In infected nonunion HTO where gonarthritis could still be treated conservatively, different types of reosteosynthesis have been recommended. In a retrospective study, Ring et al. [26] compared treatment with an Ilizarov external fixator, versus plate osteosynthesis and autologous bone graft, following bone debridement. Both techniques have proven efficient, but external fixation had a higher complication rate with a longer duration of treatment and a nonnegligible risk of pin infection.

Seki et al. [7] successfully treated one case with hardware removal and filling of the osteotomy defect with vancomycin-impregnated, calcium phosphate cement associated with external fixation for 12 months and concomitant antibiotics for 3 months.

McHale et al. [8] showed another variant with gentamicin-impregnated PMMA cement and an Ilizarov external fixator. Nevertheless, PMMA needs to be removed once the infection is cured and replaced by a bone graft to treat the pseudarthrosis.

When gonarthritis associated with nonunion HTO was too severe for osteosynthesis, some authors recommended total knee replacement [27, 28]. Yoshino et al. [27] chose a graft iliac crest bone and waste of femoral cut to fill the bone defect at the site of nonunion and stabilized it with a long-stem TKA. In another case report, Gandhi et al. [28] implanted a posterior stabilized TKA with long stem passing through osteotomy to reinforce stability.

Finally, only one paper presented 7 cases with a 2-stage procedure in nonunion HTO combined with infection. Karatosun et al. [6] proposed large debridement and implant removal but with no antibiotic spacer. Once the blood inflammatory parameters were normalized, a total knee replacement was implanted. In the interval, the knee was immobilized in extension in a splint and the patient could walk with crutches and no weight bearing.

Infected nonunion after HTO is a rare complication. As in any surgery, the first step is to select the right operative indication. In obese patients, we saw that, although there is a theoretical relative contraindication, HTO is a debatable but appropriate surgical option. Unfortunately, this category of patient has higher risks of loss of correction and lower functional outcome. However, with the rising incidence of overweight patients, this issue is likely to increase in the future.

Once an infection has occurred in a patient, the most important step is to well document the bacteria plus its susceptibility to antibiotics and then discuss the case with an infectious disease specialist.

In septic orthopaedic surgery, the multidisciplinary approach with an infectious disease specialist (trained in the treatment of foreign body infections) is of major importance.

In our case, data of the early postoperative infection were incomplete. However, this situation is not that uncommon in the clinical practice. These missing data did not compromise the evolution of the final total knee replacement, as the patient was free of infection 2 years after the two-stage implantation.

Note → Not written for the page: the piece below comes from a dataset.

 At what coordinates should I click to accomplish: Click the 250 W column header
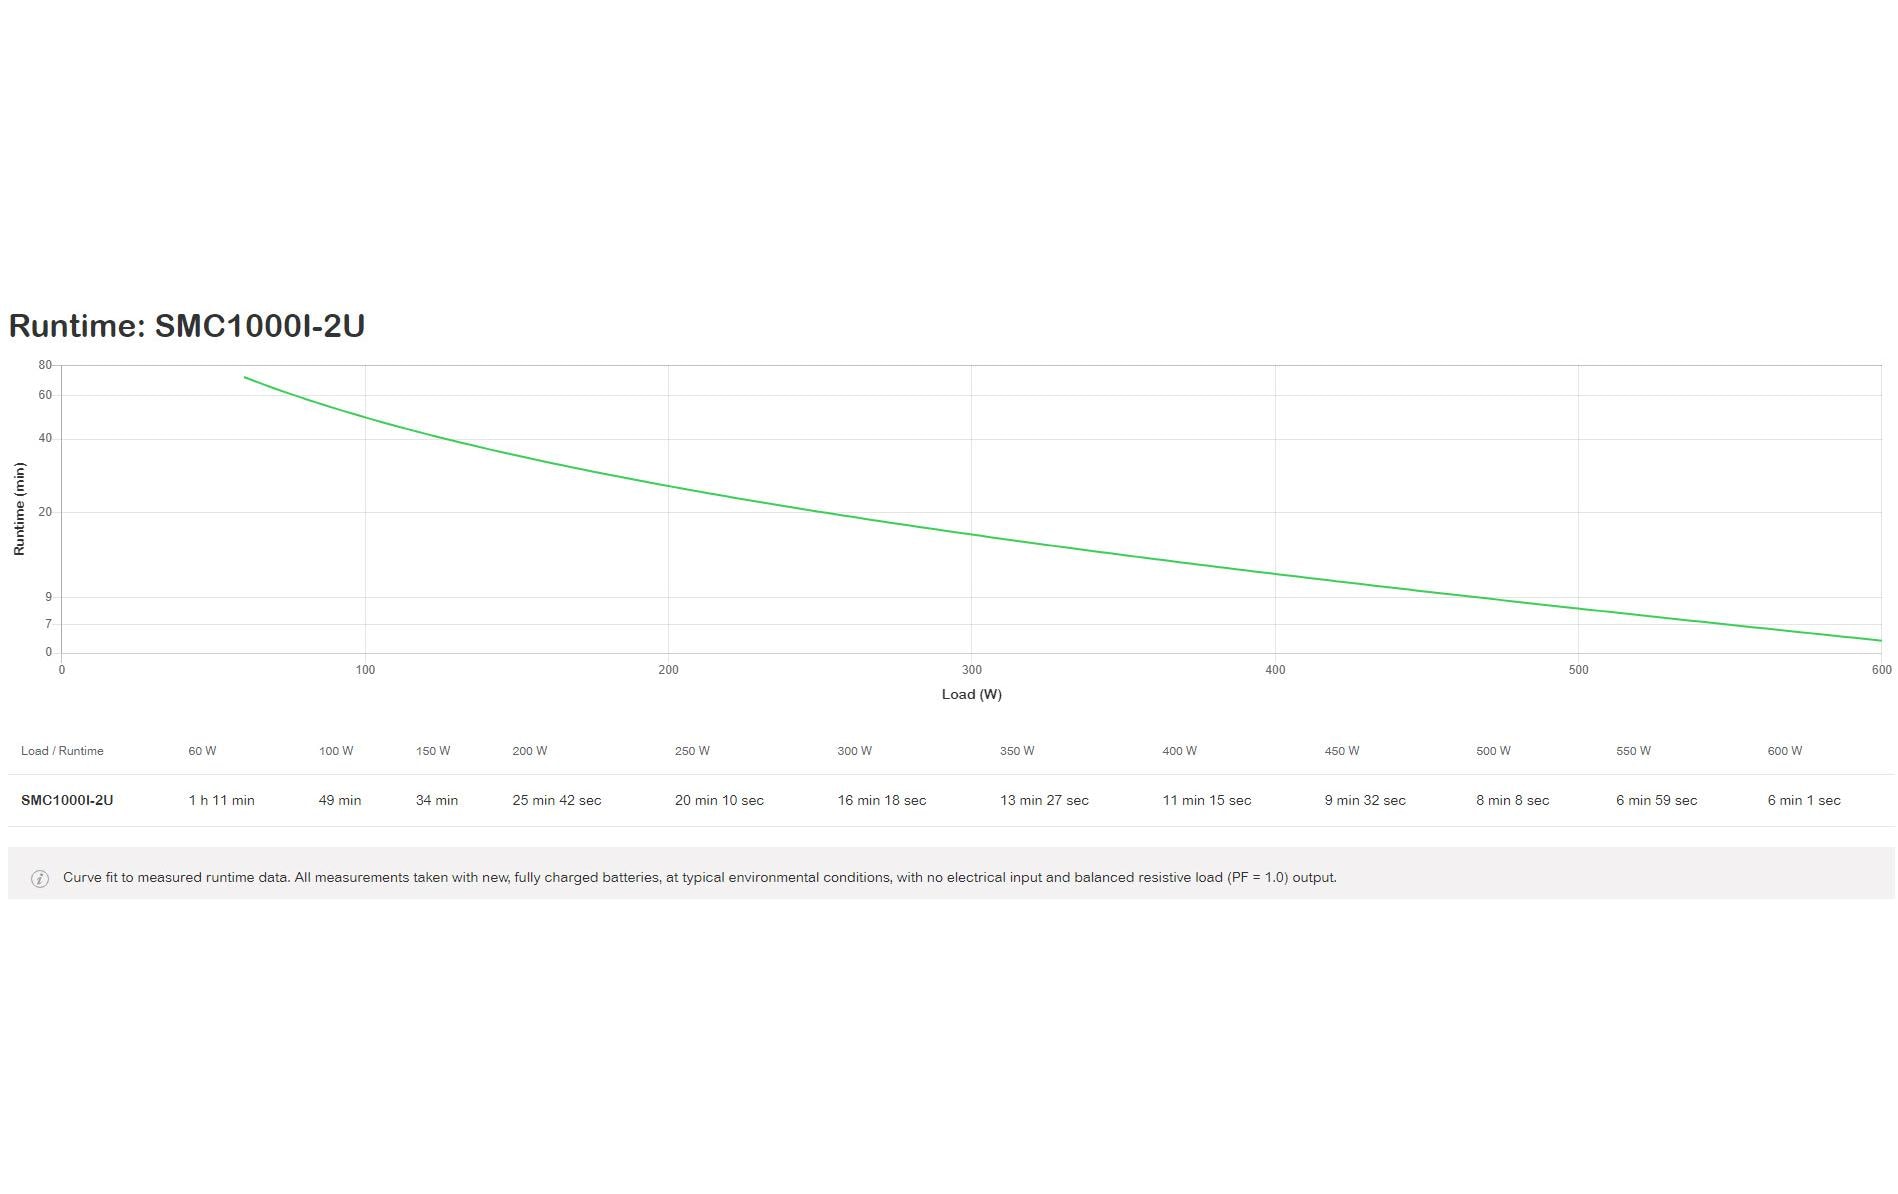692,751
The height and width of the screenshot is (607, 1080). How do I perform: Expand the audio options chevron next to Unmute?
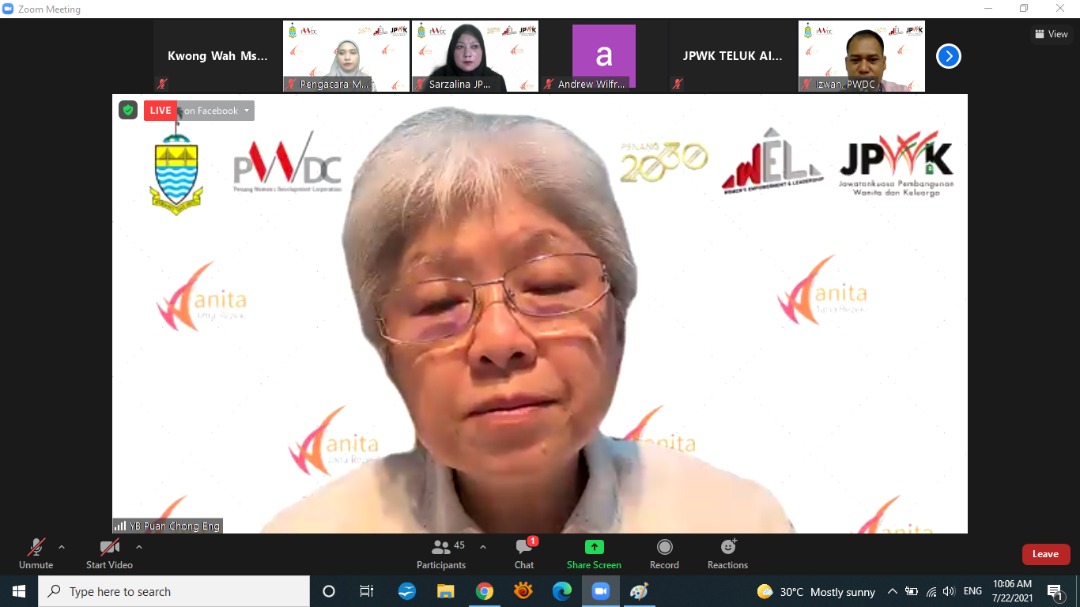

Once nonunion and infection are identified, we must develop a plan to treat both the instability and the infection. As mentioned above, different options exist based on this same principle: eradication of the infection and stabilization. Our case proves that when a tricompartmental arthritis has occurred, infected nonunion is not a contraindication for implantation of a prosthesis.

4. Conclusion

When infection is suspected after HTO, blind antibiotics without diagnosis should never been given to a patient. Surgical treatment in these situations is mandatory, for the removal of all foreign bodies as is adapted local and systemic antibiotic treatment. If the first revision leads to successful healing of the HTO, early removal of the hardware can be performed. In cases of ongoing infection and progressive joint destruction, a 2-stage total joint arthroplasty is a valid option.

Disclosure

This case report was presented at the 15th EFORT Congress in London (UK) in June 2014: Poster “Management of an infected nonunion of a high tibia opening wedge osteotomy with 2-staged implantation of a RHK prosthesis: a case report” by S. Mariaux, A. Burn, L. Brun, C. Tissot, and Prof. O. Borens.

Conflicts of Interest

The authors declare that there are no conflicts of interest regarding the publication of this paper.